Minister of Environment and Water
- In office 29 August 2002 – 1 January 2006
- President: Nursultan Nazarbayev
- Prime Minister: Daniyal Akhmetov Imangali Tasmagambetov
- Preceded by: Andar Shukputov
- Succeeded by: Kamaltin Mukhamedzhanov

Personal details
- Born: 2 February 1949 (age 77) Alma-Ata, Kazakh SSR, Soviet Union
- Alma mater: Kazakhstan's Higher Party School Abai Kazakh National Pedagogical University

= Aitkul Samakova =

Kazakh politician (born 1949)

Aitkül Baiğazyqyzy Samaqova (Айткүл Байғазықызы Самақова; born 2 February 1949) is a Kazakh politician, former Member of Parliament, and political scientist. She has been a representative to the Mäjilis and the Senate of Kazakhstan, and the First Deputy to the Kazakhstan Minister of Trade. Samaqova was Kazakhstan's Minister of the Environment from 2002 to 2006.

==Early life and education==
Samaqova was born on 2 February 1949 in Alma-Ata, the Kazakh SSR, Soviet Union.

In 1967, Samaqova earned a technical degree at an Almaty polytechnic college. From 1967 until 1980, Samaqova worked at a canning plant in Almaty, first as an engineer and then in management positions. In 1973 she earned another technical degree in Taraz, and then in 1983 she graduated from Kazakhstan's Higher Party School with a degree in political science, followed by a law degree from Abai Kazakh National Pedagogical University in 1999.

==Political career==
In 1980, Samaqova became the Party Secretary for the Frunze district of the Communist Party of Kazakhstan. From 1980 to 1991 she served in that capacity, as the head of the Almaty City Party Committee, and as the deputy head of the Communist Party of Kazakhstan department of trade and consumer services.

In 1991, Samaqova was appointed the First Deputy to the Kazakhstan Minister of Trade. Then, in 1996, she became the Head of the Department of Citizenship in the executive branch of the Republic of Kazakhstan.

In 1998, Samaqova joined the Senate of Kazakhstan.
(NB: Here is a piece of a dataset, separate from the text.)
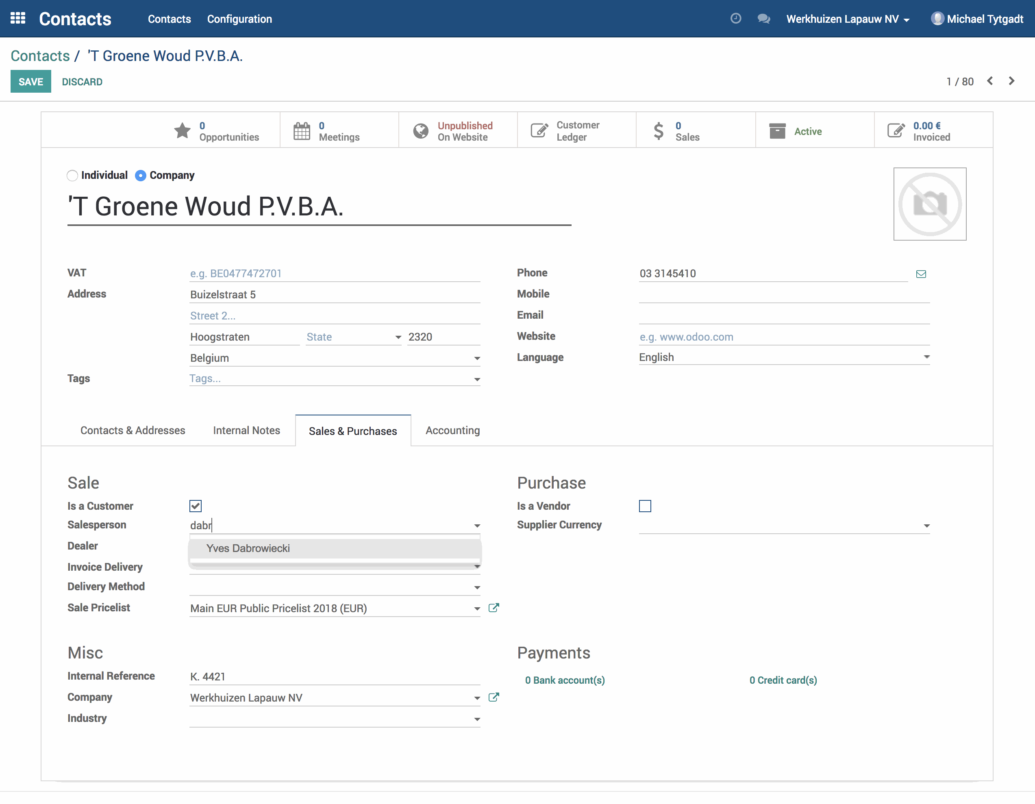Expand Supplier Currency dropdown
Viewport: 1035px width, 804px height.
[x=926, y=526]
In 1999, the President of Kazakhstan appointed her the Chairwoman of the National Commission for Family and Women Affairs under the President of the Republic of Kazakhstan, and she was briefly the Deputy Head of Government in that year. In this capacity, she was responsible for representing the government of Kazakhstan on issues pertaining to the treatment of women to international bodies like the United Nations.

In 2002, she was appointed Minister of the Environment. She was a member of the Tasmagambetov Cabinet and the Daniyal Akhmetov Cabinet. While Minister of the Environment, Samaqova continued to be Chairman of the National Commission for Family and Women Affairs under the President of the Republic of Kazakhstan. She continued to hold this post after leaving the Environment Ministry in 2006.

In 2007, Samaqova became a deputy to the Mäjilis for Nur Otan. Samaqova served on the Environment and Nature Management Committees, and worked as the Chairman of the Nur Otan's Social Council. She was a representative in the Nur Otan until 2016.

Samaqova is a member of the Board of Directors of the Export Insurance company KazakhExport.